When you use SSH to login to a remote system, the host’s identification key is stored inside your user’s home folder. If you try to SSH into the remote system again in the future, your computer will check to make sure that you’re logging into the same system as before. Sure, the IP address or hostname might be the same, but maybe a different system has taken over that IP or hostname. If that’s the case, you wouldn’t want to enter your password into the foreign system.
When this is detected, you’ll receive a warning to the effect of WARNING: REMOTE HOST IDENTIFICATION HAS CHANGED!. Then again, sometimes a remote host’s keys could have changed for a perfectly legitimate reason. If you know this to be true, then you can ignore the warning.
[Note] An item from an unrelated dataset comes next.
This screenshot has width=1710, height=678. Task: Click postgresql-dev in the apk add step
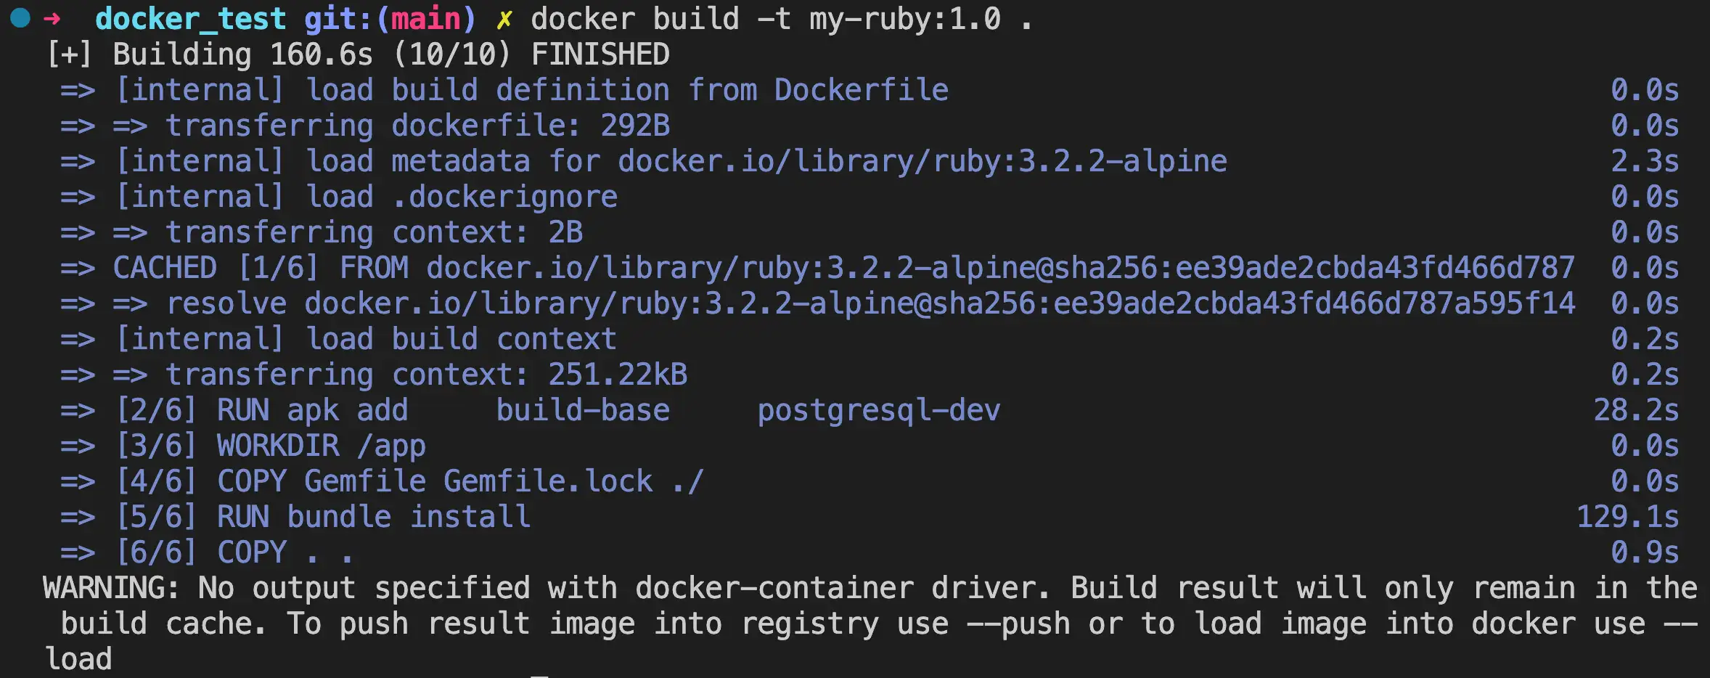pyautogui.click(x=878, y=410)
In this guide, we’ll show you how to bypass the SSH remote host warning, as well as permanently remedy the problem on a Linux system. Read on to see how.
In this tutorial you will learn:
- How to remove invalid SSH host key from config
| Category | Requirements, Conventions or Software Version Used |
|---|---|
| System | Any Linux distro |
| Software | OpenSSH |
| Other | Privileged access to your Linux system as root or via the sudo command. |
| Conventions |
# – requires given linux commands to be executed with root privileges either directly as a root user or by use of sudo command$ – requires given linux commands to be executed as a regular non-privileged user |
You should only ignore this warning message if you’re confident that the remote system has not been replaced by a remote system (man in the middle attack). Otherwise, your username and password data could be compromised.
Remove invalid SSH host key
In order to get rid of the warning message, we need to update the key that we have stored for the remote host. The key will be stored inside your ~/.ssh/known_hosts file. You can see the contents of this file with the following command.
$ cat ~/.ssh/known_hosts
To remove the offending line, use the following command. Just as an example, we’ll remove the line associated with host linuxconfig.org.
$ ssh-keygen -f "/home/linuxconfig/.ssh/known_hosts" -R "linuxconfig.org"
The output of the warning will usually generate the command above for you automatically. So it’s as simple as copying and pasting the line on your screen. Just be careful that you trust the remote system. Now we can simply SSH into the host and accept the new host keys as normal.